Search This Blog

Wednesday 23 February 2011

Folk Suburb #4

In the moment you are tired, dog-tired, but near no bed; when one world oscillates with another, and another one can be magicked, accessed through the tired sight of one object, the smell of one some thing, the temperature of something, that is when the folk suburb reveals itself: in the right circumstances, like catching the fairy ring occupied.
In the evening after dark, the blackleg miner creeps to work, with his moleskin trousers and dirty shirt, there goes the blackleg miner!  As I was walking home from work, wagtails were wandering the pavement, the striped hands of crocus leaves heading for the light of dusk, and the blackbird sang its song the same colour as the branches it was on.  When out of one house came a smell of meat and gravy - just like that; there was something about the gravy, or the meat, or the gravy and the meat, that was transportingly of Brain's faggots, and gravied chips, out of the chip shop, in a past similar end of dusk, when the very clouds smelt of drizzle.  Walking home from a school cross country.
Away across the school field where I had shivered in a yellow vest waiting to start the race, was this falling Camelot into disrepair.  I see it now, as I ignored them then, these many, these tucked away, small, condensation wet and drizzly forgotten things of small industry in small farmer's fields.
When young, we played around the bricks and stones as sure in our own minds that these were castles, not mines, like on the public information films before Grandstand; a cross in the country of magick and safety.
Don't go near that mine: across the way they've stretched a line to catch the blackleg miner.

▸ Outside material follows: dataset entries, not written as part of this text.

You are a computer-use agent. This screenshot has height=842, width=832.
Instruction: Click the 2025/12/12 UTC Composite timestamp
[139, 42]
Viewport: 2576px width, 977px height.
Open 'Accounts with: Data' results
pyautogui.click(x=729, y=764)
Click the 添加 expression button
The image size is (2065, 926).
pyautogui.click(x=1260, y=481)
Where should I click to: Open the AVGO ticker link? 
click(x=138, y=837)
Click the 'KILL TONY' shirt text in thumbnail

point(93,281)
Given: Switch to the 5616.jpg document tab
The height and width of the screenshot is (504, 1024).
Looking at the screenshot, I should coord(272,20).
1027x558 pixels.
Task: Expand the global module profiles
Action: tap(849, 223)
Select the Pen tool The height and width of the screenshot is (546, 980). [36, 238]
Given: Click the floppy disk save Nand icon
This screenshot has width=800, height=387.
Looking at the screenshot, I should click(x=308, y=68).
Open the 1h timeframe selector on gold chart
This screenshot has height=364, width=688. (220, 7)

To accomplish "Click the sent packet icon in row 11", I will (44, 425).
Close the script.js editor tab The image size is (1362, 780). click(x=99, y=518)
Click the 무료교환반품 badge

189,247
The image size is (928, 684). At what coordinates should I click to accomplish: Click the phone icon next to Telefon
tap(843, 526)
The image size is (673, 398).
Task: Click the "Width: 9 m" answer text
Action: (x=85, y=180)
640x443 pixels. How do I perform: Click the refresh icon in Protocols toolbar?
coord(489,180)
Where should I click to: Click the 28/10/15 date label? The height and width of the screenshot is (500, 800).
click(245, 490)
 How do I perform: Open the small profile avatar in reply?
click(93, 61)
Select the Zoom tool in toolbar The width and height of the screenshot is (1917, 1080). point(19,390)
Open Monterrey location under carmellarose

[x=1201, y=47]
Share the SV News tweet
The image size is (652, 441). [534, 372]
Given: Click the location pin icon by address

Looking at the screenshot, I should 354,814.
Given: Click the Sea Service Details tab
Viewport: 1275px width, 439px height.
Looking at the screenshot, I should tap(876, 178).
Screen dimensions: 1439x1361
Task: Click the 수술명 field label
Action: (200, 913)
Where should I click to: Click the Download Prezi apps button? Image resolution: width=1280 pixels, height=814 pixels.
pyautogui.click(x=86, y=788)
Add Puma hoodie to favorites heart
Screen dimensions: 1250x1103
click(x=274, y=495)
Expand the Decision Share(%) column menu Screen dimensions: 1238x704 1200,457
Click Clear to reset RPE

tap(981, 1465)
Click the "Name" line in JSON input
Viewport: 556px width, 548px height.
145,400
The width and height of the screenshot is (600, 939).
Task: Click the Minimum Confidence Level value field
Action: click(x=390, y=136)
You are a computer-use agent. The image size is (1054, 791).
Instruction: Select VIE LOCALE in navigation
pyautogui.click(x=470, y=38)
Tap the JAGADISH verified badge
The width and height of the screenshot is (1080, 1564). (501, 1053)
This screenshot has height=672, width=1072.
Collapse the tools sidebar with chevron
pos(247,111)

To catch the throat and break the spine, of that dirty blackleg miner.

Then, the walking has taken me away from the smell and drizzle, and the image is holdable no longer.
(In passing, I understand this particular mine engine house has been tidied up, and now stars in a bit of landscape in the development mentioned in Folk Suburb #3.)

2 comments:

  1. Truly beautiful. I love this series. Make a book.

    ReplyDelete
  2. Thanks a lot for your comments - on this & others.